[Extracted records]

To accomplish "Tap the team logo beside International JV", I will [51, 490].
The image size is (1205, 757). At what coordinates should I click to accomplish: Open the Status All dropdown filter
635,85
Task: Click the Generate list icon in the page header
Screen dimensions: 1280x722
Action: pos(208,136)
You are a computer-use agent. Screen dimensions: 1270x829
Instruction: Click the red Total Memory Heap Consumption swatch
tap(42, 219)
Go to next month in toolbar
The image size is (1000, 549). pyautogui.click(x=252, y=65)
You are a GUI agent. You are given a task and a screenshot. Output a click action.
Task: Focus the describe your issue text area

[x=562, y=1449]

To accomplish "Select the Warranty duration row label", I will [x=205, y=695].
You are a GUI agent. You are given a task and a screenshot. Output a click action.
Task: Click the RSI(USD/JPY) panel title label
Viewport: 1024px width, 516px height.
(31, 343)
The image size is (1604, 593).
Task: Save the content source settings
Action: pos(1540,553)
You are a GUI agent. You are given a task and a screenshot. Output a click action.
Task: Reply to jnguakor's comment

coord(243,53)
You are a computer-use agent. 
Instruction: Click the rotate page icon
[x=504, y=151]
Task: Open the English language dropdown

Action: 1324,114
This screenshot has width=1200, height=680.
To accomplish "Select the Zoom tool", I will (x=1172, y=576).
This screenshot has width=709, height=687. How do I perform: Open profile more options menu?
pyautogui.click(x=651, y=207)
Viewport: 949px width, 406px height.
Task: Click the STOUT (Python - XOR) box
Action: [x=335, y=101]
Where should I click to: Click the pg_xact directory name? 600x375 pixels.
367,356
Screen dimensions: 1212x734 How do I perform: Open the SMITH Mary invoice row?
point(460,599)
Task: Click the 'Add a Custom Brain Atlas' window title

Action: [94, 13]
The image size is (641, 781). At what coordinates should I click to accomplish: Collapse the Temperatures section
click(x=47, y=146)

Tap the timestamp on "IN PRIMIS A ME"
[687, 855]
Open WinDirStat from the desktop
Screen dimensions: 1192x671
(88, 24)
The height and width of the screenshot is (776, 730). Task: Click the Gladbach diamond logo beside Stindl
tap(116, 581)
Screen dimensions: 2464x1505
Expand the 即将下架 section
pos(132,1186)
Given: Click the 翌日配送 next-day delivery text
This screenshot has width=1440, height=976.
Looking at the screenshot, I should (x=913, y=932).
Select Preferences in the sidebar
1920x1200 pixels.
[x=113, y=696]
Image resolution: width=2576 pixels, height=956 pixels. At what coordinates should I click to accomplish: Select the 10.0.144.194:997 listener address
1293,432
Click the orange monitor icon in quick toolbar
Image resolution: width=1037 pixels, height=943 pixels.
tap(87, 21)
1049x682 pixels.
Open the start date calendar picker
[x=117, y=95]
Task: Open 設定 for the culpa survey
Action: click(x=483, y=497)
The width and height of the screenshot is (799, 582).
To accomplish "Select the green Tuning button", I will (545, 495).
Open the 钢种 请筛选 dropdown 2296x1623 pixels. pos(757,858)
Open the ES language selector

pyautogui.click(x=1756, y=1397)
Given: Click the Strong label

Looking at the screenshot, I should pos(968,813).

## TASK DESCRIPTION
Rewrite the material above, replacing each occurrence of "GUI agent" with "screen-automation agent" and leaving everything else untouched.

## TASK RESPONSE
To accomplish "Tap the team logo beside International JV", I will [51, 490].
The image size is (1205, 757). At what coordinates should I click to accomplish: Open the Status All dropdown filter
635,85
Task: Click the Generate list icon in the page header
Screen dimensions: 1280x722
Action: pos(208,136)
You are a computer-use agent. Screen dimensions: 1270x829
Instruction: Click the red Total Memory Heap Consumption swatch
tap(42, 219)
Go to next month in toolbar
The image size is (1000, 549). pyautogui.click(x=252, y=65)
You are a screen-automation agent. You are given a task and a screenshot. Output a click action.
Task: Focus the describe your issue text area

[x=562, y=1449]

To accomplish "Select the Warranty duration row label", I will [x=205, y=695].
You are a screen-automation agent. You are given a task and a screenshot. Output a click action.
Task: Click the RSI(USD/JPY) panel title label
Viewport: 1024px width, 516px height.
(31, 343)
The image size is (1604, 593).
Task: Save the content source settings
Action: pos(1540,553)
You are a screen-automation agent. You are given a task and a screenshot. Output a click action.
Task: Reply to jnguakor's comment

coord(243,53)
You are a computer-use agent. 
Instruction: Click the rotate page icon
[x=504, y=151]
Task: Open the English language dropdown

Action: 1324,114
This screenshot has width=1200, height=680.
To accomplish "Select the Zoom tool", I will (x=1172, y=576).
This screenshot has width=709, height=687. How do I perform: Open profile more options menu?
pyautogui.click(x=651, y=207)
Viewport: 949px width, 406px height.
Task: Click the STOUT (Python - XOR) box
Action: [x=335, y=101]
Where should I click to: Click the pg_xact directory name? 600x375 pixels.
367,356
Screen dimensions: 1212x734 How do I perform: Open the SMITH Mary invoice row?
point(460,599)
Task: Click the 'Add a Custom Brain Atlas' window title

Action: [94, 13]
The image size is (641, 781). At what coordinates should I click to accomplish: Collapse the Temperatures section
click(x=47, y=146)

Tap the timestamp on "IN PRIMIS A ME"
[687, 855]
Open WinDirStat from the desktop
Screen dimensions: 1192x671
(88, 24)
The height and width of the screenshot is (776, 730). Task: Click the Gladbach diamond logo beside Stindl
tap(116, 581)
Screen dimensions: 2464x1505
Expand the 即将下架 section
pos(132,1186)
Given: Click the 翌日配送 next-day delivery text
This screenshot has width=1440, height=976.
Looking at the screenshot, I should (x=913, y=932).
Select Preferences in the sidebar
1920x1200 pixels.
[x=113, y=696]
Image resolution: width=2576 pixels, height=956 pixels. At what coordinates should I click to accomplish: Select the 10.0.144.194:997 listener address
1293,432
Click the orange monitor icon in quick toolbar
Image resolution: width=1037 pixels, height=943 pixels.
tap(87, 21)
1049x682 pixels.
Open the start date calendar picker
[x=117, y=95]
Task: Open 設定 for the culpa survey
Action: click(x=483, y=497)
The width and height of the screenshot is (799, 582).
To accomplish "Select the green Tuning button", I will (545, 495).
Open the 钢种 请筛选 dropdown 2296x1623 pixels. pos(757,858)
Open the ES language selector

pyautogui.click(x=1756, y=1397)
Given: Click the Strong label

Looking at the screenshot, I should pos(968,813).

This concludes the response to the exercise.